Given records:
Content starts

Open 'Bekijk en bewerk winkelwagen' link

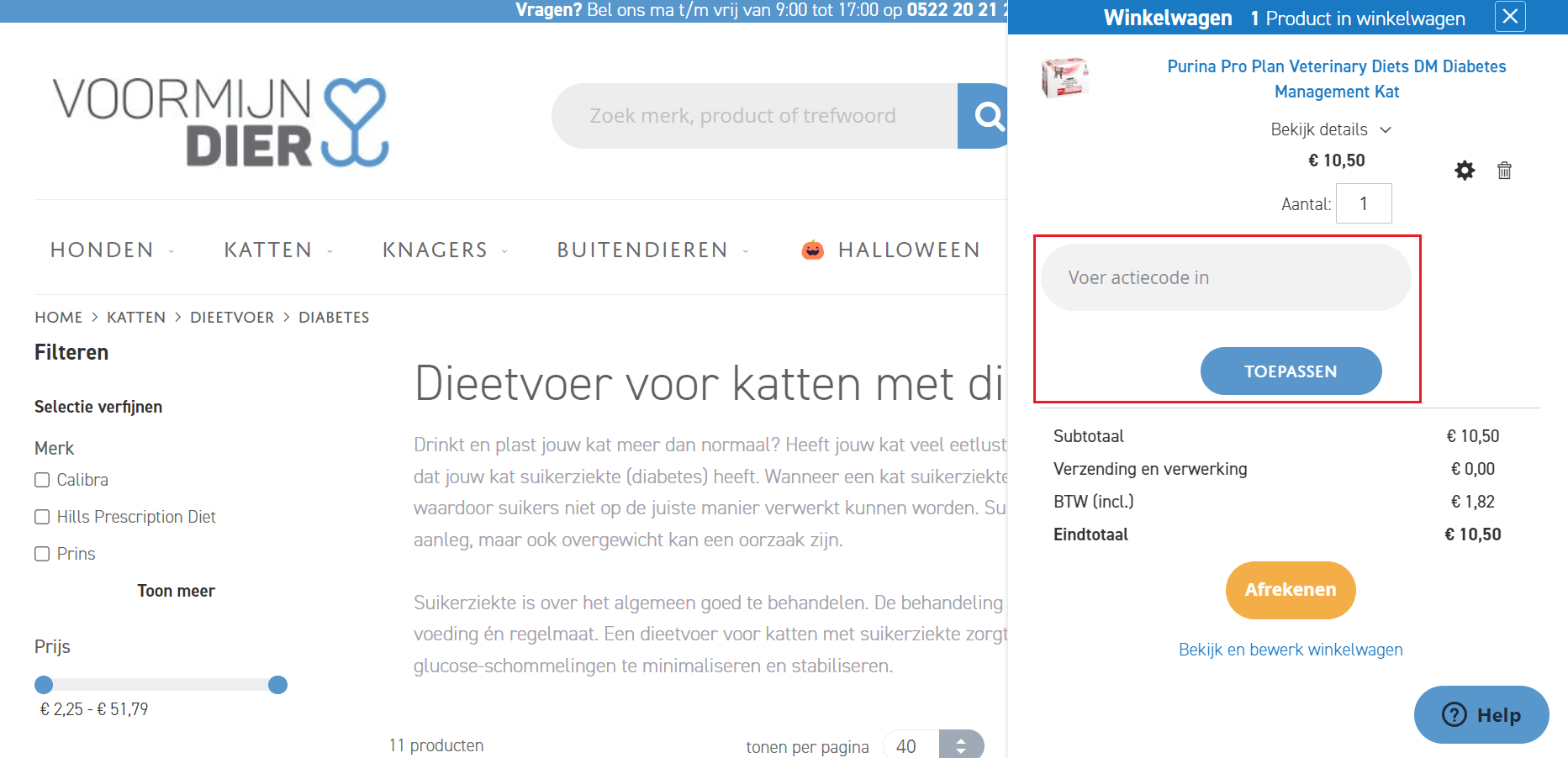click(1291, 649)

Content ends
Content starts

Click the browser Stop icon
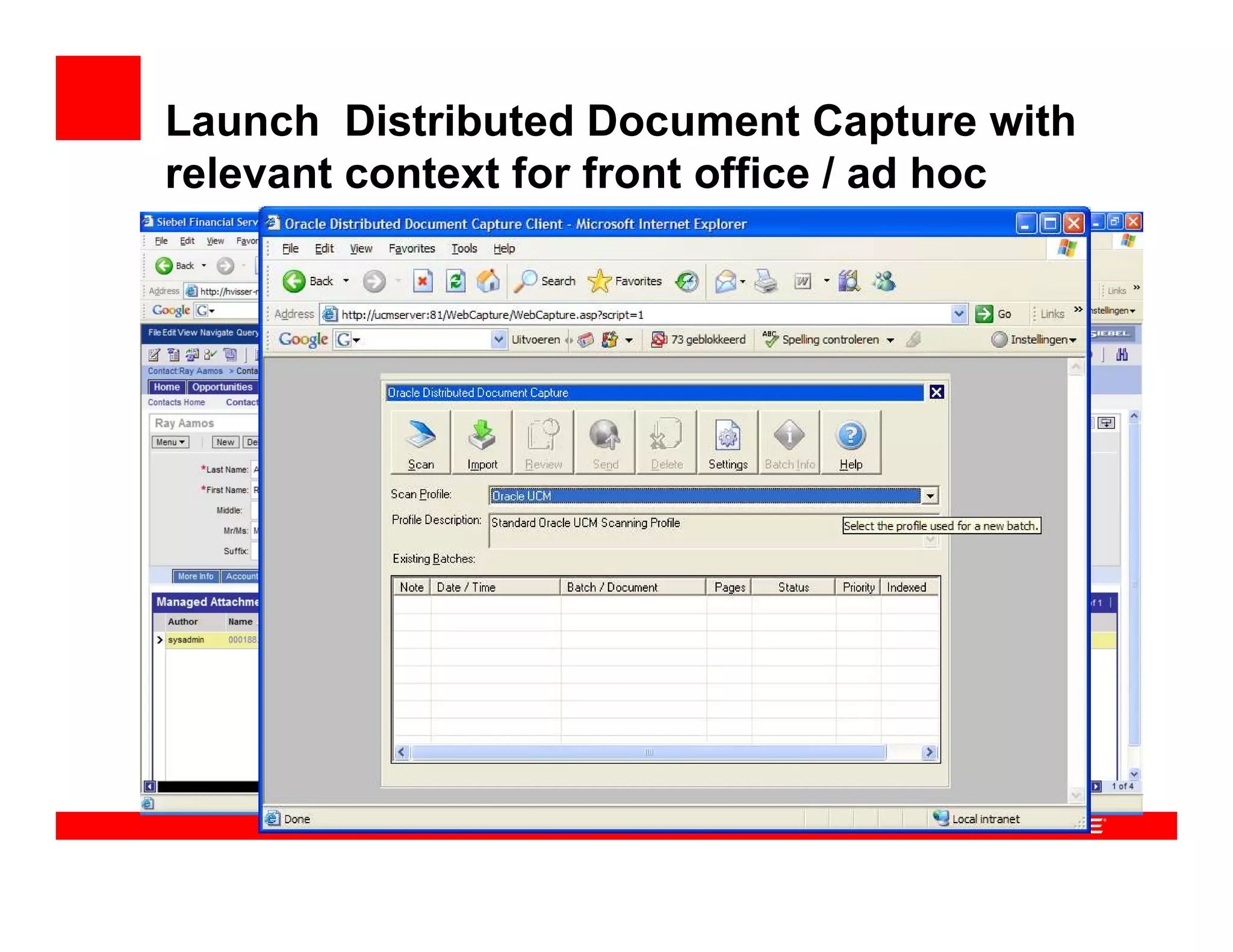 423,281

Content ends
Content starts

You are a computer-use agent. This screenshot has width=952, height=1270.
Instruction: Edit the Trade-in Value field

Content ends

Your objective: Among the entries above, copy exactly only the lines starting with the one containing "You are a computer-use" and going through the one containing "Instruction: Edit the Trade-in Value field", both ends included.

Output below:
You are a computer-use agent. This screenshot has width=952, height=1270.
Instruction: Edit the Trade-in Value field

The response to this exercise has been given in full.